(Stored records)
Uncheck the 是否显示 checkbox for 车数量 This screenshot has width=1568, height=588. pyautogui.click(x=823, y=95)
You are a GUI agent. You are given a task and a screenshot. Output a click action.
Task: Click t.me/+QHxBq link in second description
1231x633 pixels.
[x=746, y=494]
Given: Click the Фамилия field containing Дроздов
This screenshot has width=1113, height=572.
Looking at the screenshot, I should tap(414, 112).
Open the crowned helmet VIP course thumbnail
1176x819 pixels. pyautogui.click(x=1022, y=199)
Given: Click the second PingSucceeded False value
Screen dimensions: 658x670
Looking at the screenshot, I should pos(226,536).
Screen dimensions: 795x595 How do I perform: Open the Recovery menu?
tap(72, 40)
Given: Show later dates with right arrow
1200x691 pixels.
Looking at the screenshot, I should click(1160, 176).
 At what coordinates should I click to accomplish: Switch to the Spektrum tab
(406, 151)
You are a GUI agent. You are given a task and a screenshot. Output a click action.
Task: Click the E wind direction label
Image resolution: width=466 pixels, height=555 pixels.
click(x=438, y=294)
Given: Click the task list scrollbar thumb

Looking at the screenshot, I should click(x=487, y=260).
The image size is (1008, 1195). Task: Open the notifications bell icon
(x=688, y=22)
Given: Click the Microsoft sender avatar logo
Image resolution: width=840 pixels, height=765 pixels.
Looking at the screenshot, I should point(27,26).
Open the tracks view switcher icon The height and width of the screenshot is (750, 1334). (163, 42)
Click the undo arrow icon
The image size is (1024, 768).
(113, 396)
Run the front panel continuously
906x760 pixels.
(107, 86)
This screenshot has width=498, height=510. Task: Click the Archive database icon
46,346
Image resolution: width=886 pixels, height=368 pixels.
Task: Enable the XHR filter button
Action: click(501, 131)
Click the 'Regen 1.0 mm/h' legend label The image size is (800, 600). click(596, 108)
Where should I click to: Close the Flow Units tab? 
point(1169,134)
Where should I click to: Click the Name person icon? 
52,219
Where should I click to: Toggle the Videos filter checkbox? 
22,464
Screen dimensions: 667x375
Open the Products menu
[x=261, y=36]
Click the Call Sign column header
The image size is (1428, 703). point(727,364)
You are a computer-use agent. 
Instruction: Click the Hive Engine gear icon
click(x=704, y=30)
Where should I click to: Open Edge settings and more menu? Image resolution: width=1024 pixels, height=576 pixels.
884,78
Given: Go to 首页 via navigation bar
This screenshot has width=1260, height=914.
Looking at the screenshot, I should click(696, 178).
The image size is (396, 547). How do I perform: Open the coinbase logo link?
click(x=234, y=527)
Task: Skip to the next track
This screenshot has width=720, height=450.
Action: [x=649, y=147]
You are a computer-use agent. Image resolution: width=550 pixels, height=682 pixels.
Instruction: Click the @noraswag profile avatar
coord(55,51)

* **Problem description**
Write out only the lines that run from the line containing "Where should I click to: Click" through the line containing "Task: Skip to the next track", both included, exactly as they appear above.

* **Output for this exercise**
Where should I click to: Click the Name person icon? 
52,219
Where should I click to: Toggle the Videos filter checkbox? 
22,464
Screen dimensions: 667x375
Open the Products menu
[x=261, y=36]
Click the Call Sign column header
The image size is (1428, 703). point(727,364)
You are a computer-use agent. 
Instruction: Click the Hive Engine gear icon
click(x=704, y=30)
Where should I click to: Open Edge settings and more menu? Image resolution: width=1024 pixels, height=576 pixels.
884,78
Given: Go to 首页 via navigation bar
This screenshot has width=1260, height=914.
Looking at the screenshot, I should click(696, 178).
The image size is (396, 547). How do I perform: Open the coinbase logo link?
click(x=234, y=527)
Task: Skip to the next track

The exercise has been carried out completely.